Usenet is much more consistent and works better with automation software like radarr and sonarr. It's all scene naming so you are less likely to pickup something joe blow made poorly. It is also much easier to find older things since you aren't relying on active seeders.
It's safer because it's not illegal to download said files, just distribute them. Also no one cares about Usenet.
Never had a problem with quality, I have minimum and maximum quality settings configured for different profiles.
That said, it might be worth looking into Stremio and Debride. I've been seeing that pop up lately and it's mostly torrent based.
One piece of advice if you go usenet, for good performance you want two accounts. Your main account and a secondary account on a different backbone provider. There are a lot of resellers, so make sure the parents are different. This is because they get a ton of takedown notices, so you might get holes here and there in the rars. But you can usually pick those up from your secondary. The software handles this automatically but you need the accounts.
Usually your main is some kind of unlimited subscription and the backup is a block account where you pay for a chunk of data at a time, but you do you.
Just a correction on this point.
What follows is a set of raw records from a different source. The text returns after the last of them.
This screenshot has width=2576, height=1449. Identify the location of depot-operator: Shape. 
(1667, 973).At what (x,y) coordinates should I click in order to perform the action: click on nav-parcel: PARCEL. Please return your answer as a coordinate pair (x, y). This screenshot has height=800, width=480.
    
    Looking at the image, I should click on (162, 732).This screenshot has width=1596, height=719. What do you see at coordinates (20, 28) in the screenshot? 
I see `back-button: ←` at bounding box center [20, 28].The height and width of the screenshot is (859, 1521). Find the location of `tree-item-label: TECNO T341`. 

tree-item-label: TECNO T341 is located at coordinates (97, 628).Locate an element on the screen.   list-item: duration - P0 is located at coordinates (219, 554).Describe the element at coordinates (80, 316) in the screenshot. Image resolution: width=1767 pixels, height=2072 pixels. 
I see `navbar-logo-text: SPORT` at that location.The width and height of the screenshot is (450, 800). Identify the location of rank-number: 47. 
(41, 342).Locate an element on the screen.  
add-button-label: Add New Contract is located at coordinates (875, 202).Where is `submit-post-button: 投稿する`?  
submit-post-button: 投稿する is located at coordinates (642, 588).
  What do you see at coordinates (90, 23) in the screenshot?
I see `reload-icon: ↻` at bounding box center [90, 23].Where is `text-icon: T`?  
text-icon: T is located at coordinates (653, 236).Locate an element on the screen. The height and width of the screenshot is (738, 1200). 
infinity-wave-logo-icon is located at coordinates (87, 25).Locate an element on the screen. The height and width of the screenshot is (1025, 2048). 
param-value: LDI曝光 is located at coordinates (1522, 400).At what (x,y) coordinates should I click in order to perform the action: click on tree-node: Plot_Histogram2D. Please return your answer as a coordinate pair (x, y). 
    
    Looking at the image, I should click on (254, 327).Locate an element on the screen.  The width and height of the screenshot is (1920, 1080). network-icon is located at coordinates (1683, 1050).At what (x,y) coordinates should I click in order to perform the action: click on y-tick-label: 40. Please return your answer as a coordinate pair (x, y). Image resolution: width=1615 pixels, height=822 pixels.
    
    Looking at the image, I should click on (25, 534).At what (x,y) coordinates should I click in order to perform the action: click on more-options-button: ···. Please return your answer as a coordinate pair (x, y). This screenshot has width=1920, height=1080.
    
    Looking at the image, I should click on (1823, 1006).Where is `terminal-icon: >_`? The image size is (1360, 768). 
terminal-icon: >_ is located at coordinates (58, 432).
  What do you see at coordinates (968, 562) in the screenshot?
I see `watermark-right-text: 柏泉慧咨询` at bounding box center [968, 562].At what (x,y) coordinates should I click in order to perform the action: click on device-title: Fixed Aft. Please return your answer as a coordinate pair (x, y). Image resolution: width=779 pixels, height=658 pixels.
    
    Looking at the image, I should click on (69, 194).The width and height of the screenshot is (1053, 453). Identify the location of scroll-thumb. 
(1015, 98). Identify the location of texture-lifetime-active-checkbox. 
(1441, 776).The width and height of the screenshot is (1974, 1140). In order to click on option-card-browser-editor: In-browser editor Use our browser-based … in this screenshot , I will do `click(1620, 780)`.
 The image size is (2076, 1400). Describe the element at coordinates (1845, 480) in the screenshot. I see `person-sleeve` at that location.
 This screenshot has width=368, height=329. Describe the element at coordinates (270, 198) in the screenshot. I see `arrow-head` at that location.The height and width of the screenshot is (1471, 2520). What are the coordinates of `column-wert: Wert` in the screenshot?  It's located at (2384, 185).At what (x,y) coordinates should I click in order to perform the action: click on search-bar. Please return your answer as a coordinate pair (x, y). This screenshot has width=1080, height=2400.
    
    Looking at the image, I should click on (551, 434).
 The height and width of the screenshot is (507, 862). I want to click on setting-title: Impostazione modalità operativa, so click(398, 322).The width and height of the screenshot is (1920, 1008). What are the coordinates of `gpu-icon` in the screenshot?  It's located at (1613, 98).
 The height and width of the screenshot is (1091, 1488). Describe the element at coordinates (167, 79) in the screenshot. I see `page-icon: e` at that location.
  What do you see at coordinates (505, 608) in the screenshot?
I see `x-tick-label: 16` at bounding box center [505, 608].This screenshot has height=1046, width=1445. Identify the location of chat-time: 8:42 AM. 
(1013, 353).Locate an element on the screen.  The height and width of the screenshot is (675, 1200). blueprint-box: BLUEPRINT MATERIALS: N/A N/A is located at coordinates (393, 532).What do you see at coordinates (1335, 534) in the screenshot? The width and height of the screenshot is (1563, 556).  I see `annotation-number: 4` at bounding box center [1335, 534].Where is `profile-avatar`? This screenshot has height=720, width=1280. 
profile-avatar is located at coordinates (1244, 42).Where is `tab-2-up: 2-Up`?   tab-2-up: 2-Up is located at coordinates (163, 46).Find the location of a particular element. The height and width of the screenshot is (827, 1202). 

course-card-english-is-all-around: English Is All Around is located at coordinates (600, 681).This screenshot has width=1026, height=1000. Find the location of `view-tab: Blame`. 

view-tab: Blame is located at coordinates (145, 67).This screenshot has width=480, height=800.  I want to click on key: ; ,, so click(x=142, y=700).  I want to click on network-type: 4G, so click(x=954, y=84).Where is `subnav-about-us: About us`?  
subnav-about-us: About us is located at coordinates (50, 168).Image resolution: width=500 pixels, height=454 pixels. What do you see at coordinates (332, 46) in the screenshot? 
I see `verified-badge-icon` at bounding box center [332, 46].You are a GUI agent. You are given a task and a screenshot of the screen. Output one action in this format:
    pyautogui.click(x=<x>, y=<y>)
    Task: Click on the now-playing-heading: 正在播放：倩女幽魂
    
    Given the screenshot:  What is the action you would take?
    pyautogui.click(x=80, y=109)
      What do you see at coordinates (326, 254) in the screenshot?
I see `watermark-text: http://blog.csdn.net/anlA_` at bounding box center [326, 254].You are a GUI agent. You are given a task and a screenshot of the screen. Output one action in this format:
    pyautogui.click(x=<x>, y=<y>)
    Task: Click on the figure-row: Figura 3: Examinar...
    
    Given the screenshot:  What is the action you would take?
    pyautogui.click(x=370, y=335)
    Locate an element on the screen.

With a debrid service, it's not actually torrent-based – not in the sense that at any point you'd be utilising any p2p traffic/mechanisms. It relies on torrenting activity in a different sense, in that what you download is encrypted DDL files from the debrid provider's central cache, whose origin is in torrents. And if there's no files meeting your search query stored already in the cache, but which are available through public trackers, then you'd request the service downloads the torrent to its cache. So at no point are you accessing peers. Worth noting that afaik, this is all for public trackers, not private.